I’d like to request access for the ubuntu-desktop-session snap to connect to some new personal-files and system-files interfaces. This snap runs the desktop session under confinement and these are needed for some of the desktop services.
dot-hidden allows access to the $HOME/.hidden which allows directories to be hidden/shown in the file manager, for example not displaying $HOME/snap which the ubuntu-desktop-session snap does not have access to browse, so we hide that to prevent unexpected errors in nautilus.
dot-local-share-nautilus allows access to $HOME/.local/share/nautilus which is a path nautilus looks for files at runtime and it ends up spamming the user’s journal if it doesn’t have access
shell-session-locale-files allows access to files necessary to change the user’s locale, specifically $HOME/.pam_environment and $HOME/.xinputrc
shell-config-files is a system-files interface which has already been granted, but we’ve added /etc/default/im-config, /etc/X11/xinit/xinputrc, and /etc/default/locale access also necessary for locale configuration
Hey @kenvandine, would you mind providing a bit more information, I’m just a little uncertain on a couple of points. No major concerns, I’d just rather be explicit / thorough.
Firstly, confirming that allow-installation is enough, auto-connection still not required? I’m presuming connection is handled through a matching gadget snap, as described here.
dot-hidden: write access is requested and makes sense given your example above. +1 from me.
dot-local-share-nautilus: write access is requested, but is functionality affected beyond excessive journal entries? It just made me wonder if maybe read access is enough?

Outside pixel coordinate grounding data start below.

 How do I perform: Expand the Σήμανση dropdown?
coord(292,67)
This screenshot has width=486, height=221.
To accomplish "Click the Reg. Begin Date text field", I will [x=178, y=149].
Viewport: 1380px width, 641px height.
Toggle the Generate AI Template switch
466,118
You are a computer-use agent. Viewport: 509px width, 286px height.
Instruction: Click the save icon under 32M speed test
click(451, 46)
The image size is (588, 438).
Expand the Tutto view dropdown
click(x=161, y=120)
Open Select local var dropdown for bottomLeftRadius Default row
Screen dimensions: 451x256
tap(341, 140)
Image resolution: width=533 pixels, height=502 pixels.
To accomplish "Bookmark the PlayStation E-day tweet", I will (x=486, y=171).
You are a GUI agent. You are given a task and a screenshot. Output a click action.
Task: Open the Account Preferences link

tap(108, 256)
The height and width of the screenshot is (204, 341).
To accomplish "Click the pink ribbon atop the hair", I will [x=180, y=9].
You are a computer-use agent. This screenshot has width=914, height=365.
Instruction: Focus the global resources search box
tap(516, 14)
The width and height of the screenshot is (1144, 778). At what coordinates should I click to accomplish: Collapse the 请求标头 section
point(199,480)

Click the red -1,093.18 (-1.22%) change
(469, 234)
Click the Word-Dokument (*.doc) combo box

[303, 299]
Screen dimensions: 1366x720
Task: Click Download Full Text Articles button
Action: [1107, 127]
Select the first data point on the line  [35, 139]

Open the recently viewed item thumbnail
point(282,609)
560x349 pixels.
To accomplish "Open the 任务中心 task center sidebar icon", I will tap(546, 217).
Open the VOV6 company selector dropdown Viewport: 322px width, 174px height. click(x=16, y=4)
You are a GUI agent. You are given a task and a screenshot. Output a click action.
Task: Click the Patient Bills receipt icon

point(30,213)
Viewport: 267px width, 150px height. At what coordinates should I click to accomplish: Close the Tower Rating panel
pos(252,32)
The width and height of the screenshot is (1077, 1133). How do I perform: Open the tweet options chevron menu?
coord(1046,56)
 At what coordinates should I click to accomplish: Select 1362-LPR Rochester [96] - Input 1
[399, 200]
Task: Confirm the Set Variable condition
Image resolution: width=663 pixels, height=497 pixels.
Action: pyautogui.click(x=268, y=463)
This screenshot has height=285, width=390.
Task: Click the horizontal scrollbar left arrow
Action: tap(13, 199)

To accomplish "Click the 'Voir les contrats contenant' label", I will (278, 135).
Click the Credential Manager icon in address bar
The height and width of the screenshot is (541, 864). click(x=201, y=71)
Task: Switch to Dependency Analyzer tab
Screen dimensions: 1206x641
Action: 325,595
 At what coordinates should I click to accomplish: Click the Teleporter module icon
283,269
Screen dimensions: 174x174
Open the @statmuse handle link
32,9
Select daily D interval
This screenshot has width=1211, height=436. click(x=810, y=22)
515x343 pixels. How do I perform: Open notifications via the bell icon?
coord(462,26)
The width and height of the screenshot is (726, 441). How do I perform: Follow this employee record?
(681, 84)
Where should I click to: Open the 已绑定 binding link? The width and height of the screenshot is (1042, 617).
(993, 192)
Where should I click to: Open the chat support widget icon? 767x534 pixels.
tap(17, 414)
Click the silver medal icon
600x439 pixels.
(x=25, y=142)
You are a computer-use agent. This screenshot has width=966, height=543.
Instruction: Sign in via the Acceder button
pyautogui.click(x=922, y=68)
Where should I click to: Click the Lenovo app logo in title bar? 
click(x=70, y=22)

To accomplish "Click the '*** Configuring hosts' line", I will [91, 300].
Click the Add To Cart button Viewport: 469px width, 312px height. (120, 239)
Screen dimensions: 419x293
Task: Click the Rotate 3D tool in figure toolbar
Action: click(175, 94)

shell-session-locale-files: write access. makes sense, +1
shell-config-files: read access in addition to the already granted system-files (also in /etc/). +1
@dclane Read access for dot-local-share-nautilus would be enough to quiet the journal. But if we allow write access it would allow users to drop scripts into that directory to extend the functionality of nautilus, just like they can on classic desktop. Nautilus does run under the same confinement as their desktop session, so it should be safe to allow users to utilize that.